Now where else in our day to day existence can we look for inspiration, for examples, for support as we follow Jesus? For lives that may be a lesson for us? Well, today, we are celebrating the saints, all of them. They have come to the end of their earthly lives and now enjoy a full, spiritual life with God. But they have each left behind a legacy that we might do well to study as we seek “new beginnings” in our own lives.
Throughout the church year the lives of the “famous” have their special days. Should you attend a Wednesday morning Eucharist, you would undoubtedly hear about one of them; they are from all walks of life and from all centuries. Some you may find familiar but others led pretty obscure, albeit meaningful, lives.
On this day, however, we celebrate the lives of all those who have gone before regardless of who or what they may have been or done.

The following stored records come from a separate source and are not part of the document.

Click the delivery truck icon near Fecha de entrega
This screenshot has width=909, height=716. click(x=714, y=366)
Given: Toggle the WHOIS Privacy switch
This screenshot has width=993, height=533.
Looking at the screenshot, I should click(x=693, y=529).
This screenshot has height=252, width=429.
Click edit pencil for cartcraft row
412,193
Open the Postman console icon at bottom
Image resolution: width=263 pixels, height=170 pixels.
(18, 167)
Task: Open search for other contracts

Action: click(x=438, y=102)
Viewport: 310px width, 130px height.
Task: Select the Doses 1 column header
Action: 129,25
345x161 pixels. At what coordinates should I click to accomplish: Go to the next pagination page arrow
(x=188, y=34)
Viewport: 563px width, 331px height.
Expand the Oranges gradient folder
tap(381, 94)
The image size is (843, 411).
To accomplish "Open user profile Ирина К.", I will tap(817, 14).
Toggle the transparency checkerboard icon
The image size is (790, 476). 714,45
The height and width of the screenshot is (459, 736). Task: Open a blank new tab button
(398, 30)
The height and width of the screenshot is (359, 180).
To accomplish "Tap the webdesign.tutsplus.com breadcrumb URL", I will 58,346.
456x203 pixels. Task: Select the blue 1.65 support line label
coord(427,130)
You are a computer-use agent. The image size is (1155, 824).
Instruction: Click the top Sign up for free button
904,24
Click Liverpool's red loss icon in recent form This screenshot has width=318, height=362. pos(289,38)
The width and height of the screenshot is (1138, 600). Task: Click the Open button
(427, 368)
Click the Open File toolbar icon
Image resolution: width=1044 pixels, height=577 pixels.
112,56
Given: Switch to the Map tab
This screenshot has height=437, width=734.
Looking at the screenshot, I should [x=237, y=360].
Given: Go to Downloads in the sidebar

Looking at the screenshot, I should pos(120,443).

We celebrate our saints, known maybe to us alone but just as important to us as any Francis of Assisi or Catherine of Siena! I recall especially of my own grandmother. They are the ones who have throughout their lives supported us in our lives in Christ. They are the ones who through their lives will continue to support us in making those new beginnings that God is waiting for us to make, to rekindle in our hearts the fire of his love.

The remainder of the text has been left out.